株式併合とは、複数の株式を合わせて、より少ない数の株式にすることです。例えば、2株を1株にしたり、10株を1株にしたりといった形で、発行されている株式の総数を減らす手続きを指します。

この手続きが行われると、株主が保有する株式の数は減りますが、1株あたりの価値は上がります。例えば、1株100円の株式を2株持っていた人が、2株を1株に併合された場合、保有する株式は1株になりますが、その1株の価値は200円になる、というイメージです。会社の総資産や資本金が変わるわけではないため、株主が持つ会社の持ち分比率(議決権の割合など)は変わりません。

株式併合は、会社法によって定められた手続きであり、株主総会での特別決議が必要です。また、株式併合が行われる際には、株主に対して事前に通知されます。

会社法第180条第1項 株式会社は、株式の併合をすることができる。

知っておくべき理由

株式併合という言葉を知らないと、思わぬ不利益を被ることがあります。

例えば、あなたが上場企業の株式を保有していたとします。ある日、証券会社から「株式併合のお知らせ」が届いたものの、内容をよく理解しないまま放置してしまったとします。すると、気がついた時には、保有していた株式の数が大幅に減っていた、という状況に直面するかもしれません。

特に、単元未満株(売買単位に満たない株式)を保有している場合に注意が必要です。株式併合によって、単元未満株がさらに細分化され、売却が困難になるケースがあります。例えば、100株が1単元である会社で、あなたが10株を保有していたとします。もし10株を1株に併合する手続きが行われた場合、あなたの保有株式は1株になります。この1株は、市場で売却することができず、会社に買い取ってもらう(買取請求)か、追加で株式を買い増して単元株にするしか方法がなくなります。この買取請求の手続きを怠ると、現金化の機会を失ってしまう可能性もあります。

また、株式併合は、企業の経営戦略の一環として行われることが多いため、その企業の今後の動向を予測する上で重要な情報となります。併合の目的を理解していないと、企業の将来性を見誤ってしまうことにも繋がりかねません。

具体的な場面と事例

株式併合は、主に以下のような場面で行われます。

  • 株価の調整:株価が低くなりすぎた場合に、1株あたりの価値を高める目的で行われます。例えば、1株50円の株式が市場で取引されている場合、これを10株を1株に併合することで、理論上は1株500円となり、投資家にとって魅力的な株価に見えるように調整することがあります。
  • 上場維持基準の達成:証券取引所には、上場を維持するための株価基準があります。株価が基準を下回った場合、株式併合によって株価を引き上げ、上場廃止を回避する目的で行われることがあります。
  • M&A(合併・買収):M&Aの際に、被買収会社の株式を併合し、買収会社の株式と交換する形で統合を進めることがあります。これにより、煩雑な手続きを簡素化し、効率的な統合を目指します。
  • 単元株制度の変更:単元株制度を導入・変更する際に、それに合わせて株式の数を調整する目的で行われることがあります。

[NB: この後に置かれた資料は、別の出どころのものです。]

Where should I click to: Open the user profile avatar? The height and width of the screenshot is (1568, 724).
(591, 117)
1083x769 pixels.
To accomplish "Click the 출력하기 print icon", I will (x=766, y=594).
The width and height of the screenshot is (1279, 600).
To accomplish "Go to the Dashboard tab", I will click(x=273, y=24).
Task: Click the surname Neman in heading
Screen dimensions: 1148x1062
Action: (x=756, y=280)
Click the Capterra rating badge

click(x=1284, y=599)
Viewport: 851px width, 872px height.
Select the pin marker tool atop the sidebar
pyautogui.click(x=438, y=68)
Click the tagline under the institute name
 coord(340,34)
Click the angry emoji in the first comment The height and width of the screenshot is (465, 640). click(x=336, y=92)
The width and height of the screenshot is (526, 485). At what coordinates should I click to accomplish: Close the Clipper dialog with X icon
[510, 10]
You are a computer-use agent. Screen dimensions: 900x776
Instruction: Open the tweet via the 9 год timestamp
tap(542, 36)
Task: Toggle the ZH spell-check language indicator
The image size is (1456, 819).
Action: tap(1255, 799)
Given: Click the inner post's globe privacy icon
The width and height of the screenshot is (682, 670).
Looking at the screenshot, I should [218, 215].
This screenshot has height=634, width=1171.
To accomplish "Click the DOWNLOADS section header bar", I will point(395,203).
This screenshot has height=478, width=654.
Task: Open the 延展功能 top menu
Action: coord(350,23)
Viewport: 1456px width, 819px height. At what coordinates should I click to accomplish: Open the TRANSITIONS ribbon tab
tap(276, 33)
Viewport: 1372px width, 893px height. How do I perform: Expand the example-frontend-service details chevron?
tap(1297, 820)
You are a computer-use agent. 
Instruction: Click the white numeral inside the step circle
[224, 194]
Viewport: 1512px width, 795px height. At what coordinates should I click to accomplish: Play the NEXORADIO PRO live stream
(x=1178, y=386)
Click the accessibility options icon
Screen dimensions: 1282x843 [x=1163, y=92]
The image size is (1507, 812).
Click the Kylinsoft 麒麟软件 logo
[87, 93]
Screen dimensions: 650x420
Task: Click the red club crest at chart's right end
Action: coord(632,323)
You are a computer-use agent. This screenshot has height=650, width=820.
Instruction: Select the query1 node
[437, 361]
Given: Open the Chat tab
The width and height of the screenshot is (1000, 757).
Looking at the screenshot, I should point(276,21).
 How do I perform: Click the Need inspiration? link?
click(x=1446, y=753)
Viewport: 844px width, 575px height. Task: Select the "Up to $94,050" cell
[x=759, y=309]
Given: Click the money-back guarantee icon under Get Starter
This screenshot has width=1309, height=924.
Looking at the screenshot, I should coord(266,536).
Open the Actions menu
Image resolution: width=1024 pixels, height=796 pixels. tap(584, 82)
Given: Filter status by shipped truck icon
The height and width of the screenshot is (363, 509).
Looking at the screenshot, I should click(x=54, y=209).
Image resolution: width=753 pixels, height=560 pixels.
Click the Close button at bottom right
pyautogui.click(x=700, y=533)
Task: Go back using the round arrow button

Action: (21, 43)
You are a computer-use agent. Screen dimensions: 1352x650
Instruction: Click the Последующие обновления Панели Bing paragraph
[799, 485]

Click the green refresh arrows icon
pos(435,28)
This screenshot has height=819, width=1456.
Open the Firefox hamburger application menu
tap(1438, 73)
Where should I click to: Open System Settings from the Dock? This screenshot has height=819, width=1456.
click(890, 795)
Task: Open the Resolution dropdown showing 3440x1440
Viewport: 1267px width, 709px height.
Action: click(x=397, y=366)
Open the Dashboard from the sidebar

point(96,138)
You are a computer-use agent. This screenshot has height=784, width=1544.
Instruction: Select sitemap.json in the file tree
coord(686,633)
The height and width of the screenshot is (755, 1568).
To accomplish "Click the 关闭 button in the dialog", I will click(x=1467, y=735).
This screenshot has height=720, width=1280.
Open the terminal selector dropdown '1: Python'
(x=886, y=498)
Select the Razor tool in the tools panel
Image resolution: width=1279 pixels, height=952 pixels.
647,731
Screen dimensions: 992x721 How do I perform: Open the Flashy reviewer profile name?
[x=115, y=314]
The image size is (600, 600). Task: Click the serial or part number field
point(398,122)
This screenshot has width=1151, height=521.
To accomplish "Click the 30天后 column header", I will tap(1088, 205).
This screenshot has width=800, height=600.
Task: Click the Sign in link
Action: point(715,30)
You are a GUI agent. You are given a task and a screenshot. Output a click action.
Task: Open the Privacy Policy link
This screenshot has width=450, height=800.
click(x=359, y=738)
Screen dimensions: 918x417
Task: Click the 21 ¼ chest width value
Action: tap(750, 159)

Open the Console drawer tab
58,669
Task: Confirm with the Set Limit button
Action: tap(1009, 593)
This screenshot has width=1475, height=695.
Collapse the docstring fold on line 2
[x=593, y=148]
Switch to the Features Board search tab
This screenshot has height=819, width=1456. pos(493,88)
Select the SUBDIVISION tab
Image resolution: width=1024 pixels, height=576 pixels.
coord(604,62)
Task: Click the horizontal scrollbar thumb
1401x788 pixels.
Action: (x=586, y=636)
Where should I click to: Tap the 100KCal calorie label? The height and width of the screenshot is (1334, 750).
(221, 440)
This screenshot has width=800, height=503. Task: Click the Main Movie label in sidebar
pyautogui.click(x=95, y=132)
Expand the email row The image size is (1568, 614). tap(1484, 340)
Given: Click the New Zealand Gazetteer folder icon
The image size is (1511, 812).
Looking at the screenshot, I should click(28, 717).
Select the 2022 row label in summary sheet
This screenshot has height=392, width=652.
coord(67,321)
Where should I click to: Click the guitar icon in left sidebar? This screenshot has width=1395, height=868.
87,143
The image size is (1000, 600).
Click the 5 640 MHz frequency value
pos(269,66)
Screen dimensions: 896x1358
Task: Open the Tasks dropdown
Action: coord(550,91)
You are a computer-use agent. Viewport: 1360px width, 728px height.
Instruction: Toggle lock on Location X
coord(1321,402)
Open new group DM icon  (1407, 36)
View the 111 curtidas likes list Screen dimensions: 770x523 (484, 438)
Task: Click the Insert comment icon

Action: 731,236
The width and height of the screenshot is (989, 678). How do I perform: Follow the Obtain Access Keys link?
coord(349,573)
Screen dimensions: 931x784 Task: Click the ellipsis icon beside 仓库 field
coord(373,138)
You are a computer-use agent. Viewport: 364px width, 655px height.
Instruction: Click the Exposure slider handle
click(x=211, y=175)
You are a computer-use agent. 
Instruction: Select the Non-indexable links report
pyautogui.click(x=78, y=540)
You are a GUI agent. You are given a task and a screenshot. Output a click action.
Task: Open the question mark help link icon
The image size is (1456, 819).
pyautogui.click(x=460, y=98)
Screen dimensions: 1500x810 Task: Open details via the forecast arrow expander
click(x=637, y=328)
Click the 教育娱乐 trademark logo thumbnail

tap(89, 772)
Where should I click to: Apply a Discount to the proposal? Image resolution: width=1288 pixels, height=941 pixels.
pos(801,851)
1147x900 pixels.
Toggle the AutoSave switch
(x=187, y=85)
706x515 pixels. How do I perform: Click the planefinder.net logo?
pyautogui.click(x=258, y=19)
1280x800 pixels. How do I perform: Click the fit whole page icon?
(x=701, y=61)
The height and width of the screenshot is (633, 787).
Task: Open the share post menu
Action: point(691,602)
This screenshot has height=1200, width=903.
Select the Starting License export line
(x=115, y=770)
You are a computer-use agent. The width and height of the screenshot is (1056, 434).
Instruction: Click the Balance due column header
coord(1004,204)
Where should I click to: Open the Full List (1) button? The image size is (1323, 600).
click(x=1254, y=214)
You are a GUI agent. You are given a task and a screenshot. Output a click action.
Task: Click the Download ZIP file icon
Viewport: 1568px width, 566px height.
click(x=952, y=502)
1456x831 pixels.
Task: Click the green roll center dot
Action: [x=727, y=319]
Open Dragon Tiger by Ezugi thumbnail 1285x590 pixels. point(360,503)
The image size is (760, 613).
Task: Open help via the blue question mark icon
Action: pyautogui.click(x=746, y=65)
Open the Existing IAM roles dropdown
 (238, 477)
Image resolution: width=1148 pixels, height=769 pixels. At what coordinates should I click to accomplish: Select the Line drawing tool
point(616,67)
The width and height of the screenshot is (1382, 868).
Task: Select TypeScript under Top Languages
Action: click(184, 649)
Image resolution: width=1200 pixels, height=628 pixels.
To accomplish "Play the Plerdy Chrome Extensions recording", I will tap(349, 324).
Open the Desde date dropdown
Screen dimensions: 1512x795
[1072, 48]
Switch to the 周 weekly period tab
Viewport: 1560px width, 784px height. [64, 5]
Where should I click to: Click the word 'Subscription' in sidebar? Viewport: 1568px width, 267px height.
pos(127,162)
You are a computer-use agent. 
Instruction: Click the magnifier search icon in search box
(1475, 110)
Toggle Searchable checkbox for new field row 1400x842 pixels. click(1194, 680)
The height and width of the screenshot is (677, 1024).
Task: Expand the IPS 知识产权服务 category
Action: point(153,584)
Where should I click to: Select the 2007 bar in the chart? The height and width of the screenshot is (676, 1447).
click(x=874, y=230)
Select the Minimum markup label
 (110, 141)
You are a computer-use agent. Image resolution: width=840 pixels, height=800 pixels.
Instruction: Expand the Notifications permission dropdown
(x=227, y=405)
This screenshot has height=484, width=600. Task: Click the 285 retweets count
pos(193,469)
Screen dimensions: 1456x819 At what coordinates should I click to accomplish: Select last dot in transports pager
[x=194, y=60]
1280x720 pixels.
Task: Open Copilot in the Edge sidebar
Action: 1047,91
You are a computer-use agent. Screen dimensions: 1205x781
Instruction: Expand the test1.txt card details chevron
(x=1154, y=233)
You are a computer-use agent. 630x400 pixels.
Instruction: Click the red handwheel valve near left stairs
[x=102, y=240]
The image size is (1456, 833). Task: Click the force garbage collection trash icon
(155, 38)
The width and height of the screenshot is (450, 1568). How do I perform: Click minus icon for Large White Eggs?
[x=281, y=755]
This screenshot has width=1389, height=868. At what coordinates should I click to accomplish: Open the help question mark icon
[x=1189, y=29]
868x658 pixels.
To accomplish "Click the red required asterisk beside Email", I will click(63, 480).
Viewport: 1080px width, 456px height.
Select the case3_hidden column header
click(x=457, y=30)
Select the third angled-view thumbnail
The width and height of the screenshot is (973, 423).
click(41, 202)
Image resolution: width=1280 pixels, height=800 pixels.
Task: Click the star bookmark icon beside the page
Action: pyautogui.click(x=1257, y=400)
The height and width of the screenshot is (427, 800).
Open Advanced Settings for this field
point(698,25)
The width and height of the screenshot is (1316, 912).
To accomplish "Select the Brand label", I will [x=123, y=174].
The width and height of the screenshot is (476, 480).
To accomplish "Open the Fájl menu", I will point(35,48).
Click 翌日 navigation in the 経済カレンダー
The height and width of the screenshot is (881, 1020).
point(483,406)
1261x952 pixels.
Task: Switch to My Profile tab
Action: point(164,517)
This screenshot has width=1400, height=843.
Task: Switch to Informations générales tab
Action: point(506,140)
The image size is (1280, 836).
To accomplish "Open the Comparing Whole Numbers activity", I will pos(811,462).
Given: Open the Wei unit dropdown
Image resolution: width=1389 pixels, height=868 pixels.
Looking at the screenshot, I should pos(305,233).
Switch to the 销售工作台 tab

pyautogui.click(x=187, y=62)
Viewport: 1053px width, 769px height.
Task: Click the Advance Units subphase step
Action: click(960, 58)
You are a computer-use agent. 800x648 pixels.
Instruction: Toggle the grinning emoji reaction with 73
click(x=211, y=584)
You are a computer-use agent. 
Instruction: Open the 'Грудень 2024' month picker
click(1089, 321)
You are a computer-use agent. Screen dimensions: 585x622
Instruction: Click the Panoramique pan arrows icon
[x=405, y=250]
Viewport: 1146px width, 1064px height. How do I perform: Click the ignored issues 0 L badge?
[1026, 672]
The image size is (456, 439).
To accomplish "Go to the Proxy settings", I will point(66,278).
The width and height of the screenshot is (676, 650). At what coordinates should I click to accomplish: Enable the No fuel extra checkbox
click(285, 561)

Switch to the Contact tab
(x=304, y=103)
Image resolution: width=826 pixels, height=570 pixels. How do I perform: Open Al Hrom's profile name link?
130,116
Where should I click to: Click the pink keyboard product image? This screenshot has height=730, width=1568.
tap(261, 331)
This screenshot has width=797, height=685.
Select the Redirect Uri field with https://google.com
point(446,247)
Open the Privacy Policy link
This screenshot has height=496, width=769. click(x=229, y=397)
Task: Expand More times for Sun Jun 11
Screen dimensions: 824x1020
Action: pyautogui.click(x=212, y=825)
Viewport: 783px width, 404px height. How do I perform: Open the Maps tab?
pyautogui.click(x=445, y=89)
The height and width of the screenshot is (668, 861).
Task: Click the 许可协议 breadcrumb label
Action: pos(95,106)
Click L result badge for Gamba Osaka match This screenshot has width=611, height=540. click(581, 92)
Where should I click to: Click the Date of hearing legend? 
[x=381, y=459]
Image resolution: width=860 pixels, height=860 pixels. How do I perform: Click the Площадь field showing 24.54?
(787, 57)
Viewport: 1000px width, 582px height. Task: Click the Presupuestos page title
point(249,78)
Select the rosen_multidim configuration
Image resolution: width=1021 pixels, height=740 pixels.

ある企業が経営不振に陥り、株価が1株数十円にまで下落したとします。このままでは、投資家からの評価も低く、上場維持基準も満たせない状況でした。そこで、この企業は10株を1株に併合する株式併合を実施しました。これにより、理論上の株価は1株数百円となり、見かけ上の株価が上昇しました。同時に、浮動株(市場で流通している株式)の数を減らし、安定した株主構成を目指す狙いもありました。

覚えておくポイント

  • 株式併合は、複数の株式をまとめて少ない数の株式にする手続きです。
  • 株式併合が行われると、保有する株式の数は減りますが、1株あたりの価値は上がります
  • 単元未満株を保有している場合、株式併合によって売却が困難になることがあるため、注意が必要です。
  • 株式併合の目的は、株価の調整、上場維持、M&Aなど多岐にわたります。

本記事は一般的な情報提供を目的としており、特定の事案に対する法的アドバイスではありません。個別のトラブルについては、必ず弁護士等の専門家にご相談ください。